This is one of those classloader issues that one just has to blame on
JUnit. When I took JUnit out of the picture and just ran the test
classes directly through a new "main()" method, everything worked
(mostly) just fine.
So something about JUnit's classloader (for 3.8.1 - I haven't tried it
with 4.x yet) and Digester doesn't seem to want to get along.
I'll address the "mostly()" in my next email.
Thanks for looking at it,
Joe
Quoting Oliver Heger <[EMAIL PROTECTED]>:
Simon Kitching schrieb:
---- [EMAIL PROTECTED] schrieb:
Quoting Oliver Heger <[EMAIL PROTECTED]>:
[EMAIL PROTECTED] schrieb:
Quoting Oliver Heger <[EMAIL PROTECTED]>:
[EMAIL PROTECTED] schrieb:
This is only happening on one box and I can't figure out why
because every other box with (seemingly) the same jar files
is working just fine.
org.apache.commons.configuration.ConfigurationException: SAX
Exception caught
at
org.apache.commons.configuration.ConfigurationFactory.getConfiguration(ConfigurationFactory.java:169) [my own
code]
Caused by: java.lang.NoSuchMethodException: No such accessible
method: addConfiguration() on object:
org.apache.commons.configuration.ConfigurationFactory$ConfigurationBuilder at
org.apache.commons.digester.Digester.parse(Digester.java:1591)
at [...]
org.apache.commons.configuration.ConfigurationFactory.getConfiguration(ConfigurationFactory.java:163) ... 11
more
Any ideas? It still happens even if I switch versions of
digester and config jar files, and when I tried replacing the
JVM.
thanks
Joe
Hm,
looks like jar hell. Which versions of configuration and digester do
you use? Is it possible that jars with different version numbers are on
your class path? Or that jars are in the lib/ext directory of your JRE?
I know it looks like jar hell. However, I've done this with
multiple versions of the digester and config jars including the
latest and greatest (digest 1.8 and config 1.4).
And in a slightly different environment/setup (embedded in a
JBoss server), the jar files that I should be using (config 1.1
and the digester that's bundled with struts 1.2.9) have no
problem at all. This only came about when trying to make a
standalone version of the code to debug an SSL connectivity
issue.
Joe
So does the application that causes the problem run on a JBoss or as a
plain Java application?
In the latter case, when you have full control over the class path,
this should really be unproblematic, shouldn't it?
In case of a server environment: Could it be a class loader issue, e.g.
a digester version in the server's lib directory could be used, which
does not see your application classes?
The server environment is the one that works (it just has the SSL
issues that I'm trying to isolate and debug).
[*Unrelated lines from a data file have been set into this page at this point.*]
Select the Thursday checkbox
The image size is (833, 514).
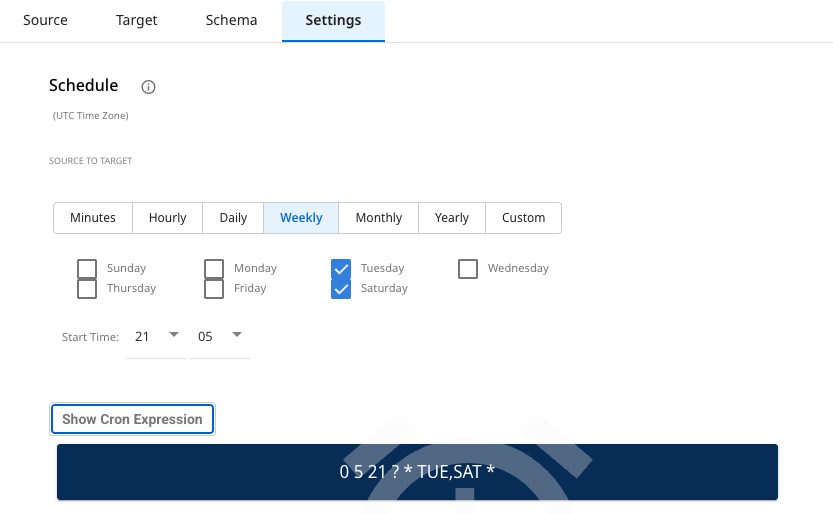click(x=88, y=289)
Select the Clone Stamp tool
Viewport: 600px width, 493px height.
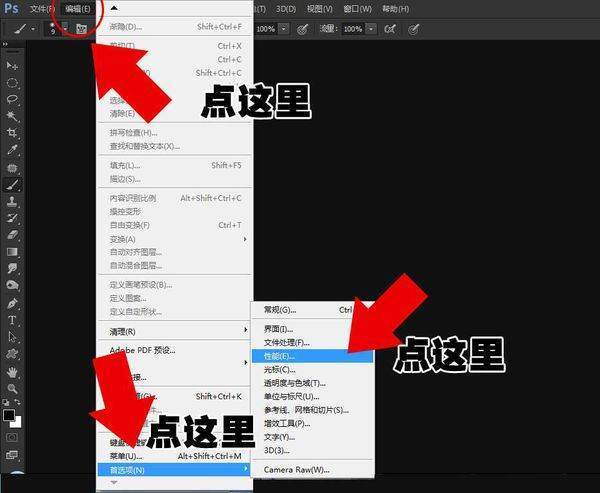[13, 201]
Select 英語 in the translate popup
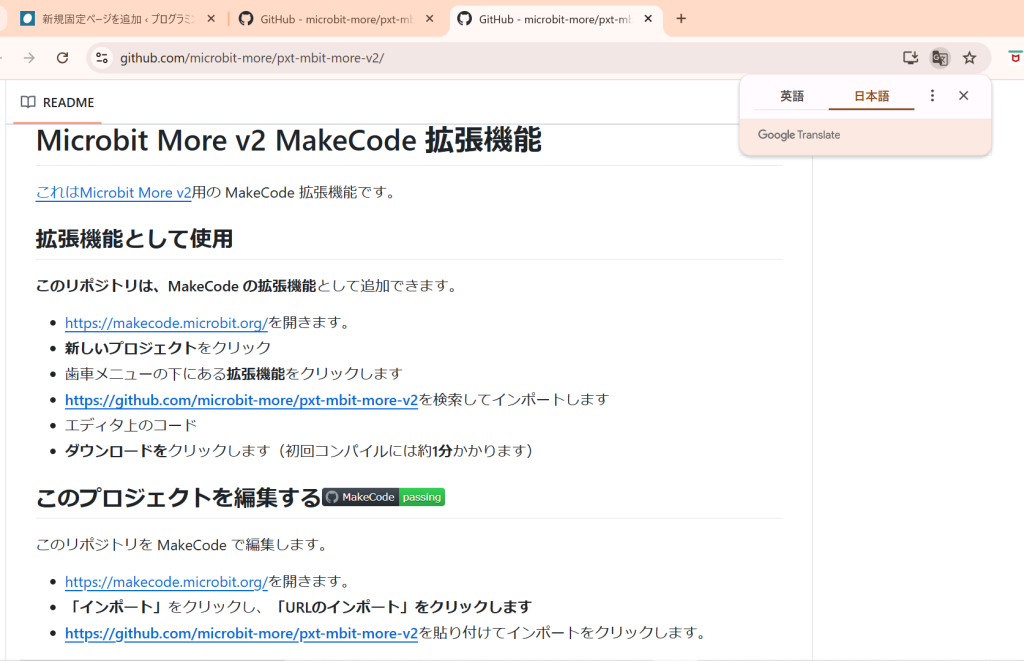Viewport: 1024px width, 661px height. pos(792,96)
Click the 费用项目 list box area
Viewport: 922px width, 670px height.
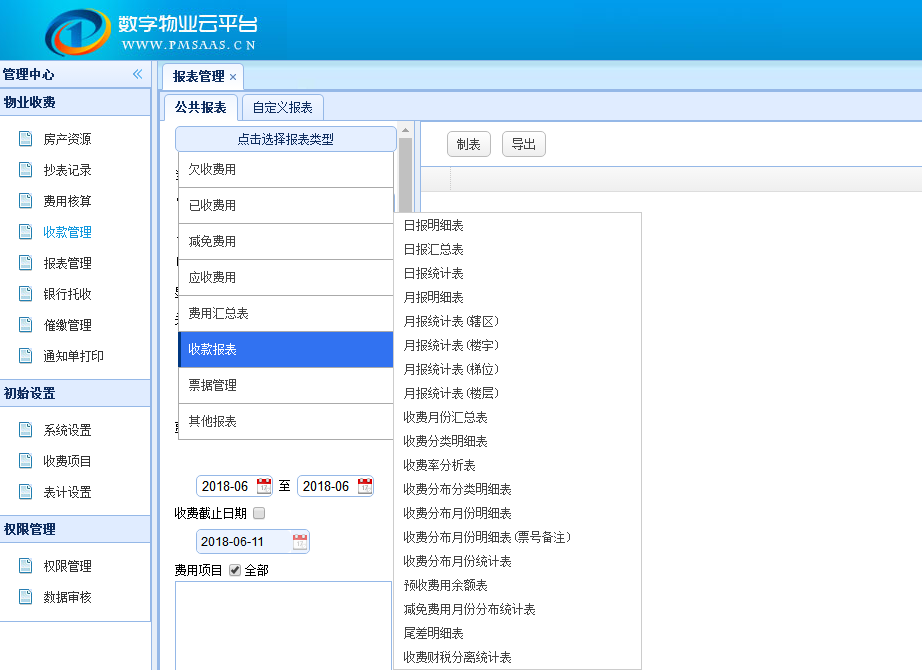283,620
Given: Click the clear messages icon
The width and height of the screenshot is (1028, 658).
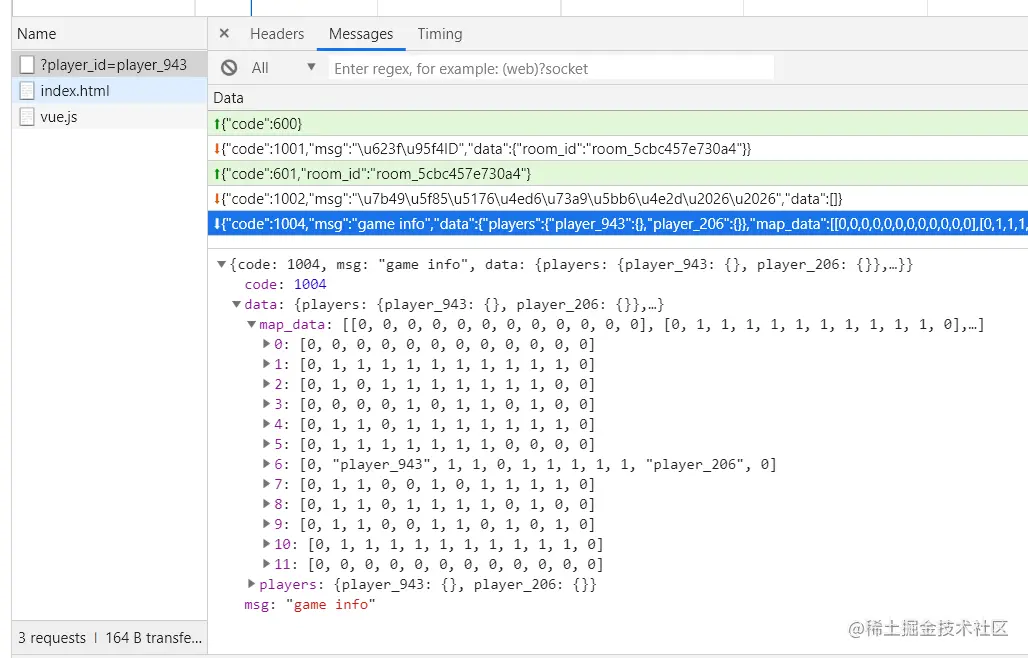Looking at the screenshot, I should 229,68.
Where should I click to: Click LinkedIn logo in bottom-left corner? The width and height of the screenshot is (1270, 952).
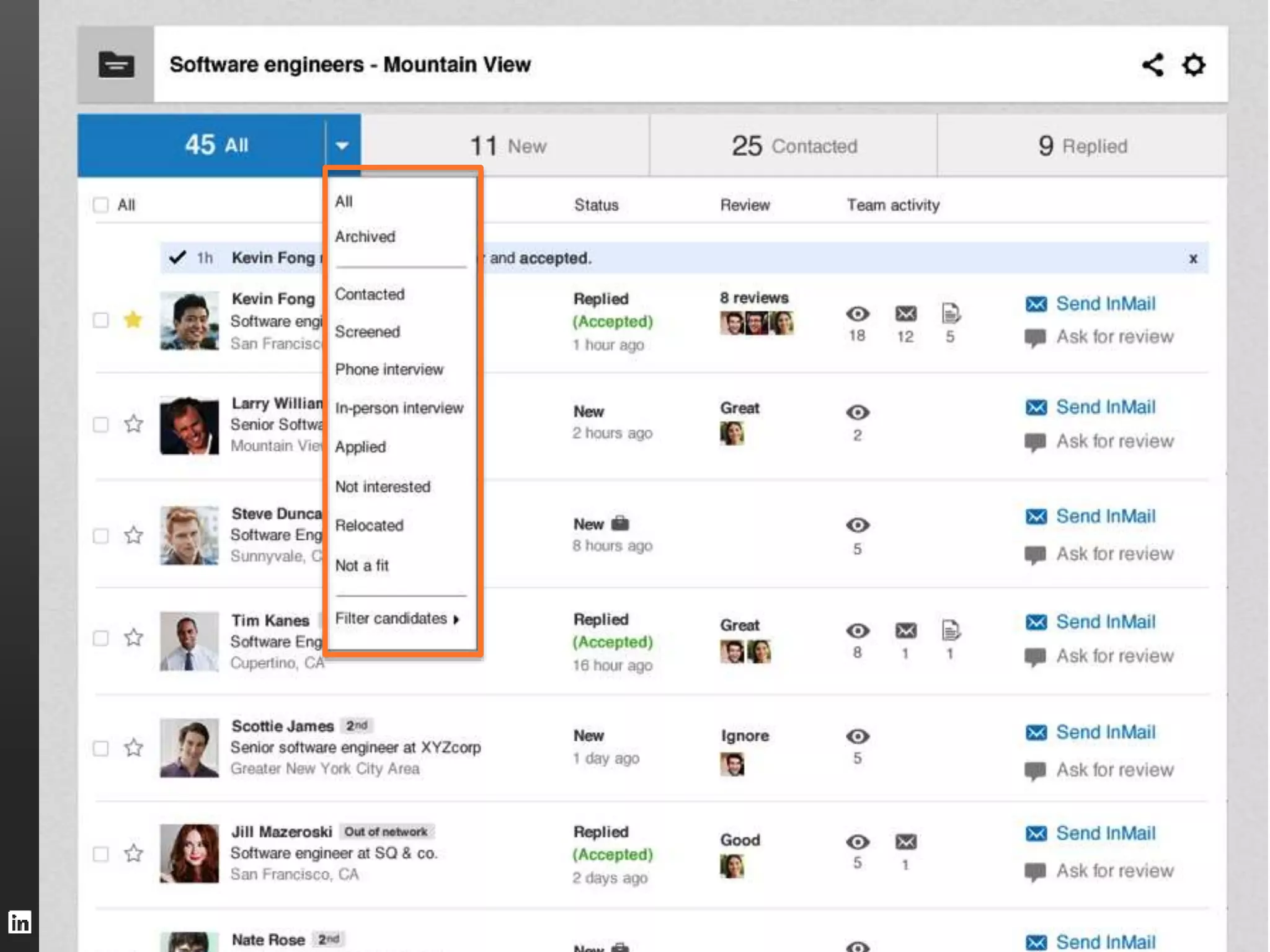[x=19, y=923]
It's making it standalone that doesn't work.
And I've been doing Java and arguing with classpaths since 1996 so
I think I'm pretty sure I'd already ruled the basics. It should
be unproblematic which is why I'm posting it here.
I mean, you really can't get much simpler than
set JAVA_HOME=C:\jdk1.5.0_06
set L=..\lib
set CP=%L%\[my code .jar]
set CP=%CP%;%L%\collections.jar
set CP=%CP%;%L%\commons-logging.jar
set CP=%CP%;.\commons-configuration-1.1.jar
set CP=%CP%;.\commons-lang-2.1.jar
set CP=%CP%;.\commons-digester.jar
set CP=%CP%;.\commons-beanutils.jar
set CP=%CP%;.\junit.jar
set CP=%CP%;..\.
%JAVA_HOME%\bin\java -classpath %CP% junit.awtui.TestRunner my.test.case
Yet i get this failure for every combination of digester +
configuration that I've tried.
Sorry, just guessing...
no worries.
More wild guesses: * have you checked your $JAVA_HOME/jre/lib/ext
directory? Maybe someone has placed a commons lib in there?
* have you checked $JAVA_HOME/jre/lib/security? Maybe someone has
created a security policy file that is causing problems..
The class and method that are being reported as inaccessable have
been in commons-configuration for a very long time, so it is
unlikely that this problem is due to mismatched jar versions.
My guess is that there are multiple copies in the classpath (and
two classes loaded via different classloaders are always
incompatible). But it's only a guess, as we don't have much info
about your setup.
You might try turning on logging for digester and seeing whether
anything useful is output. Digester has extensive internal logging;
just enable the debug level for category
"org.apache.commons.digester" using whatever logging lib you have
in your app. Regards,
Simon
One more thought: If you switch to a different version of
configuration, does this have any effect on the stack trace? For
instance, in configuration 1.5 (which is the latest release) the line
in ConfigurationFactory that calls digester and causes the exception
has moved somewhere in the 180s. So the line numbers in your stack
trace should change.
If this is not the case, you can be sure that your classes are loaded
from somewhere else - not from the jars.